### Do this
Output as a JSON list of strings, one string per line, every line from the one containing "Where should I click to: Open" through the end of the records, including both ends. Leave out the pictures and any blank lines.

### Input for this task
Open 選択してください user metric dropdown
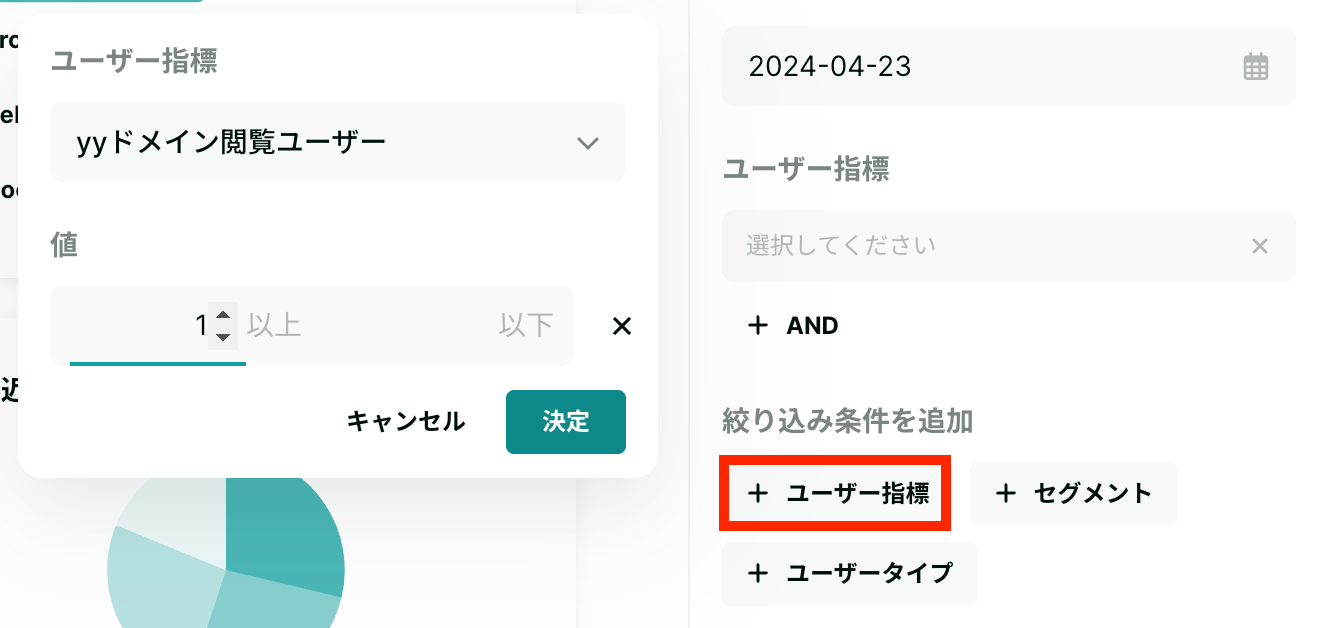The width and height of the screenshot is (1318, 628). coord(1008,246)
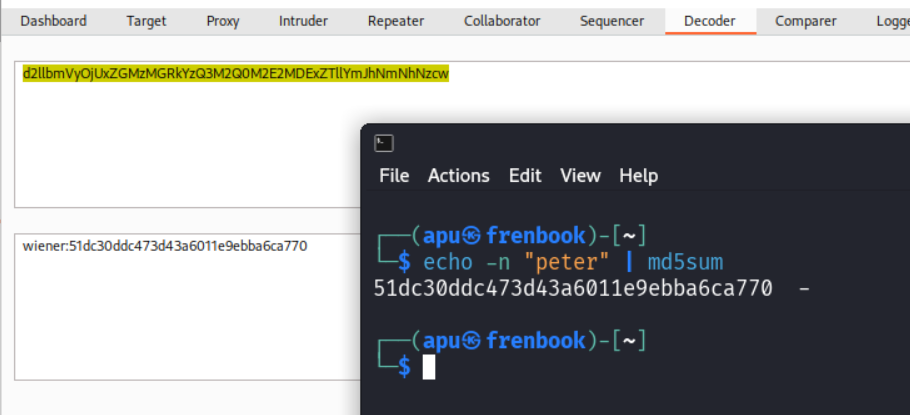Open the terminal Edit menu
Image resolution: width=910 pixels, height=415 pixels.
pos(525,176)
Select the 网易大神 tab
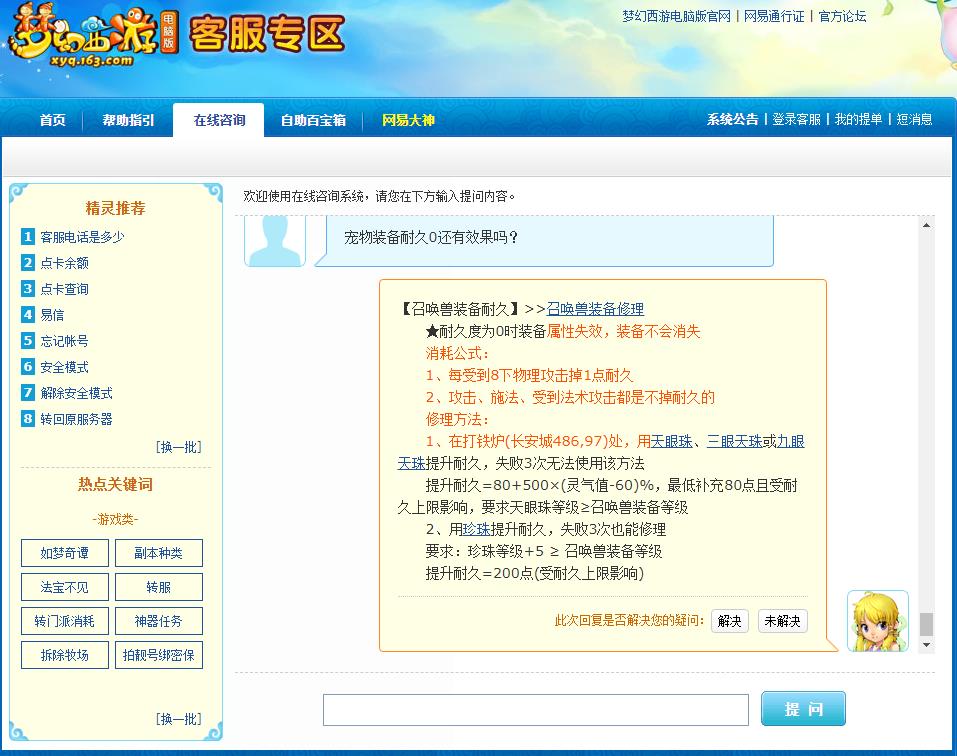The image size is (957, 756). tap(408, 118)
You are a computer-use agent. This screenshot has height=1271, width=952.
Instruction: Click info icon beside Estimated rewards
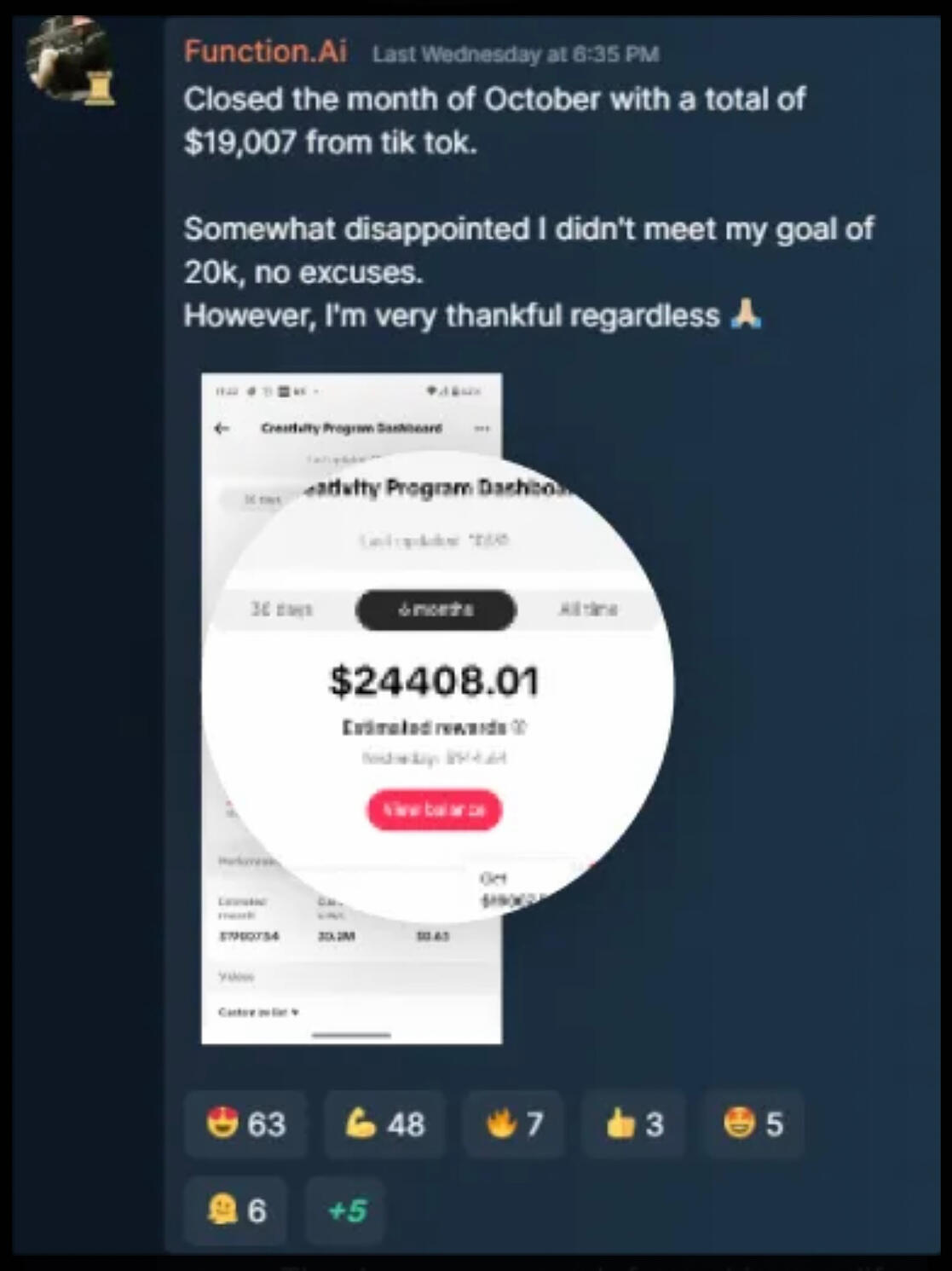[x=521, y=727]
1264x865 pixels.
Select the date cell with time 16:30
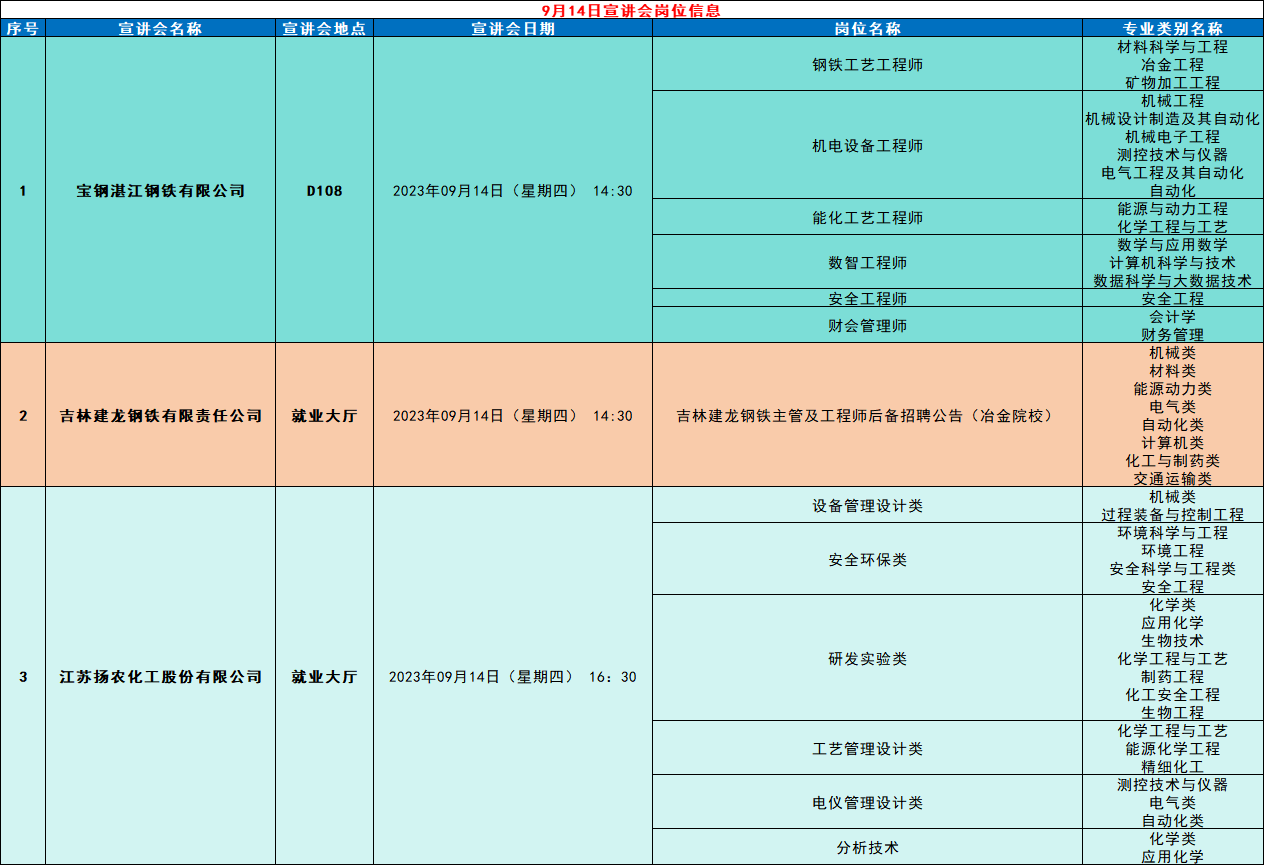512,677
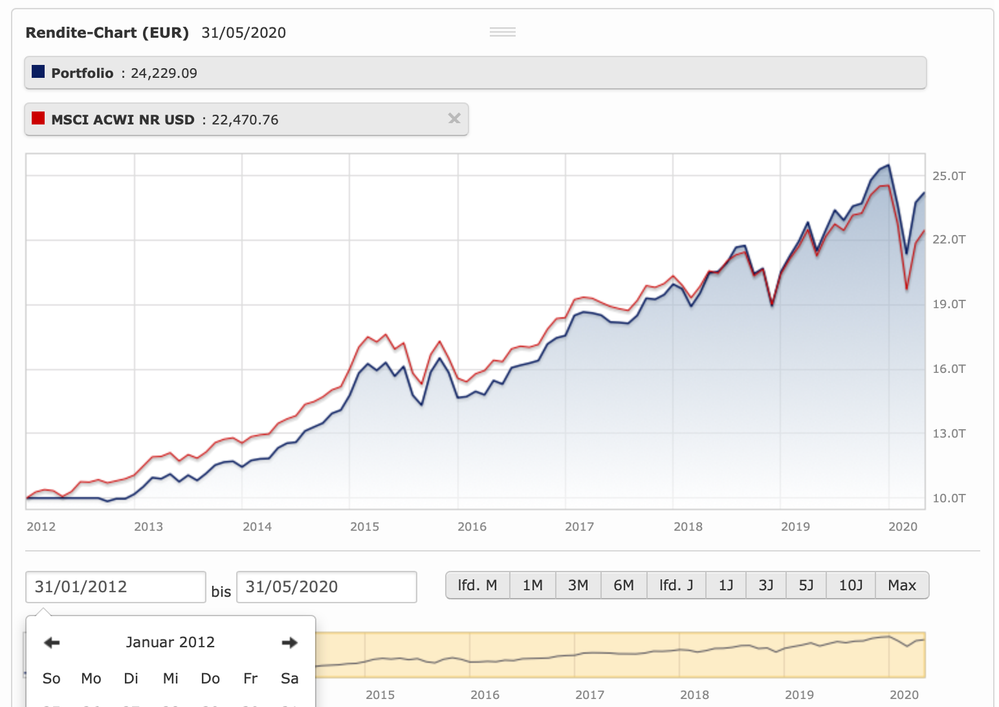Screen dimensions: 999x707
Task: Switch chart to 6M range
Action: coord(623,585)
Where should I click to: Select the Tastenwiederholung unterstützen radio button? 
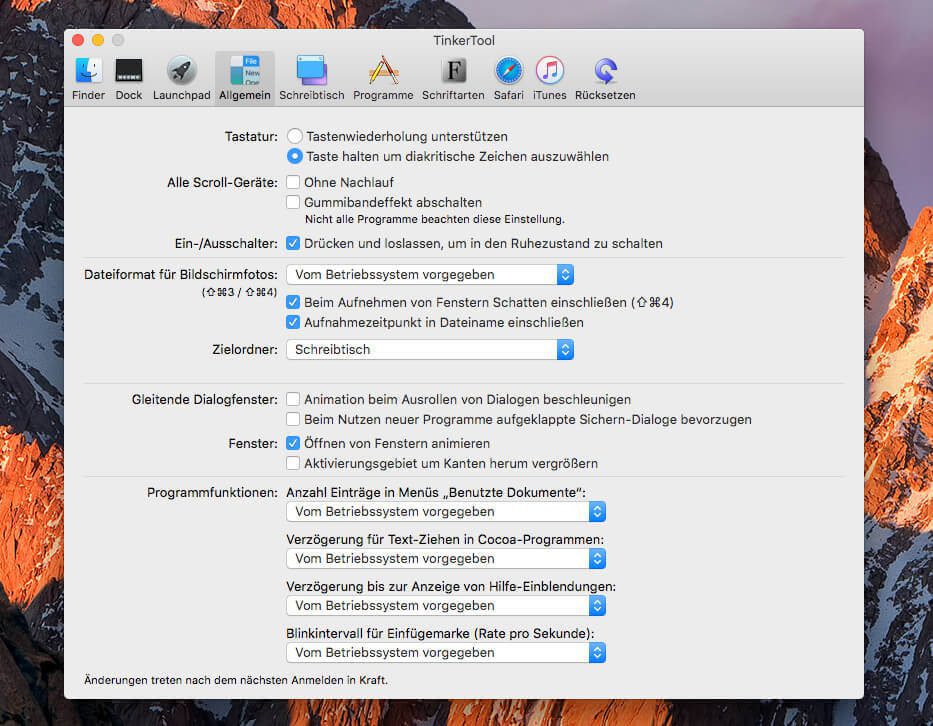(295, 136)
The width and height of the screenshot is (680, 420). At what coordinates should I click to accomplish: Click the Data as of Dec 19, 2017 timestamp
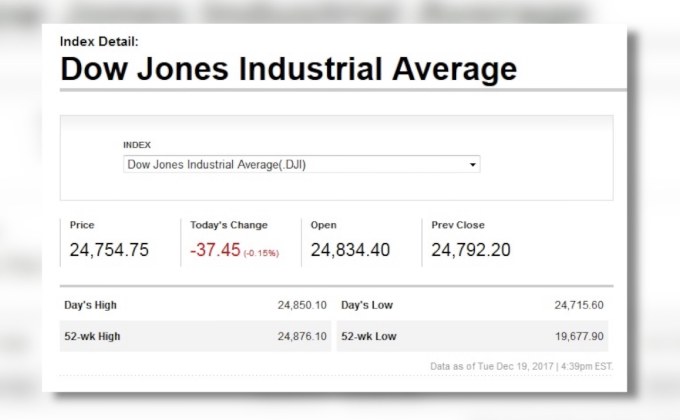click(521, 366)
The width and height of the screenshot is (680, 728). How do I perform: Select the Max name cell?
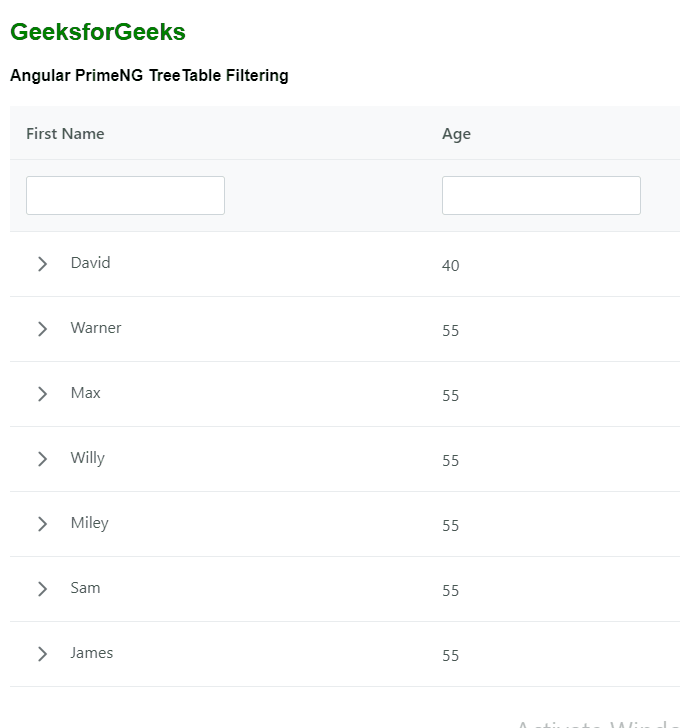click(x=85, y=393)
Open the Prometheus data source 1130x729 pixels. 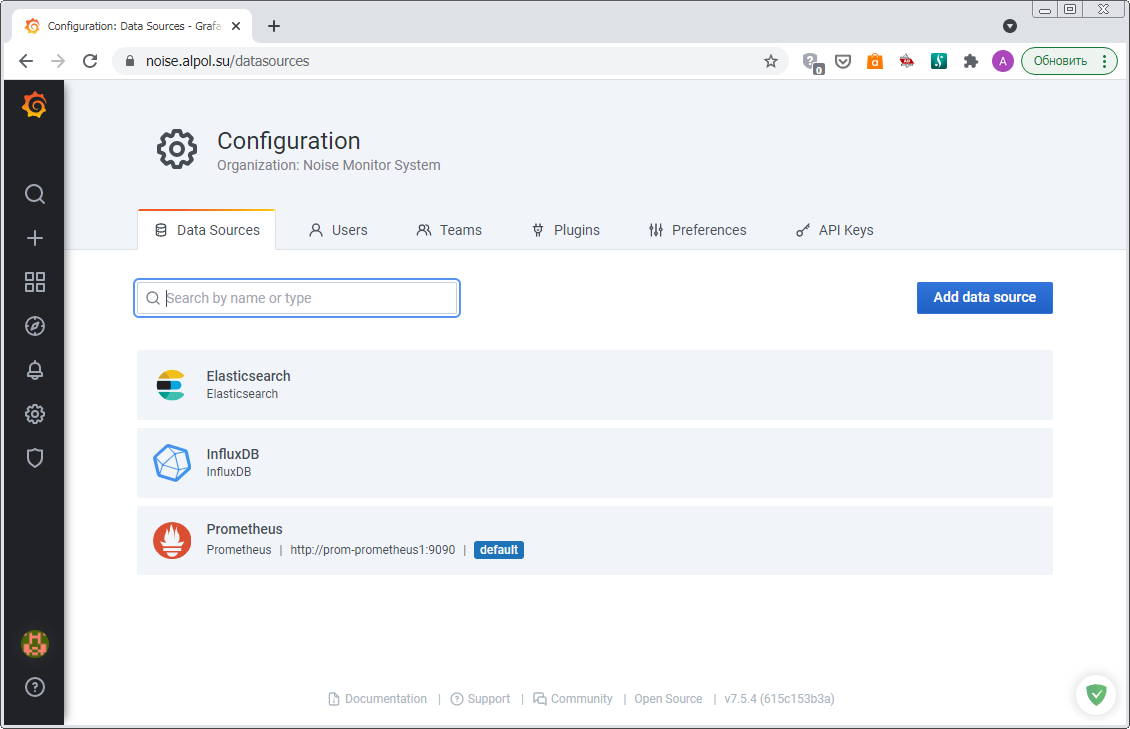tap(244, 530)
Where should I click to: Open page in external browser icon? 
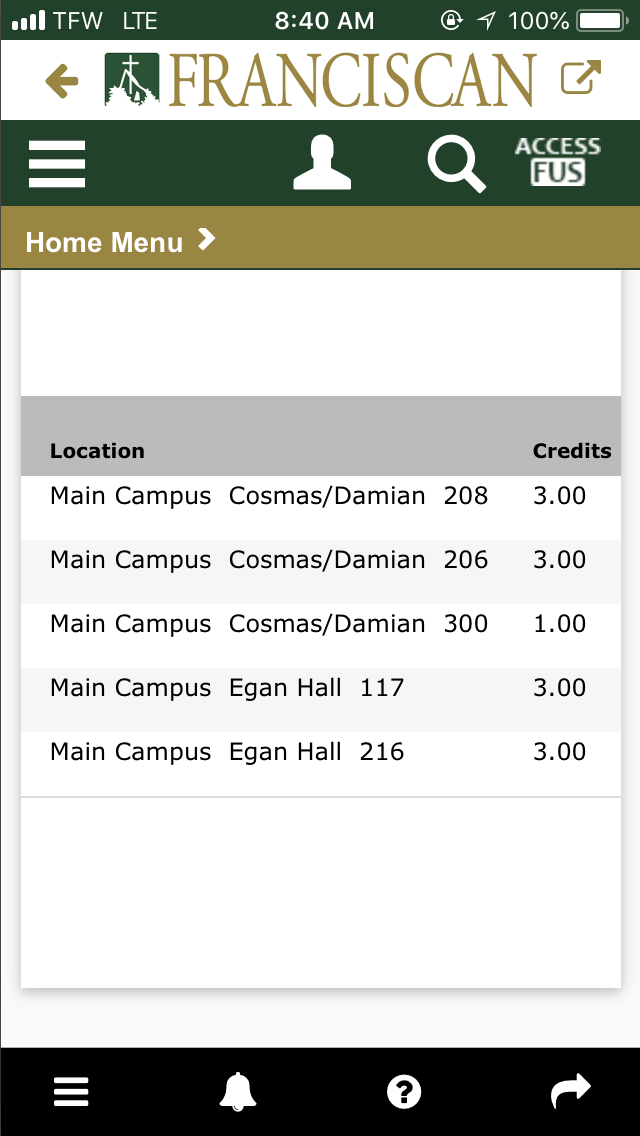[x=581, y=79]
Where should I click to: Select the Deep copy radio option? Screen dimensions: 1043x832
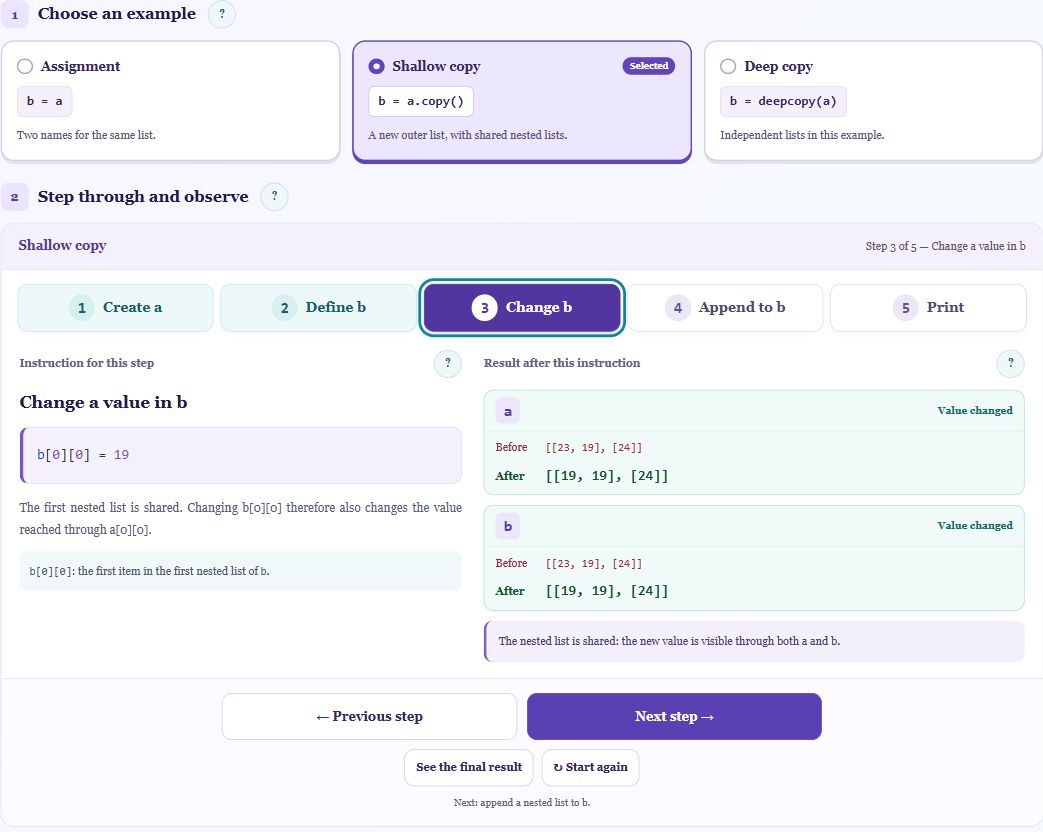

### Task response
[
  "Where should I click to: Open page in external browser icon? ",
  "[x=581, y=79]",
  "Where should I click to: Select the Deep copy radio option? Screen dimensions: 1043x832"
]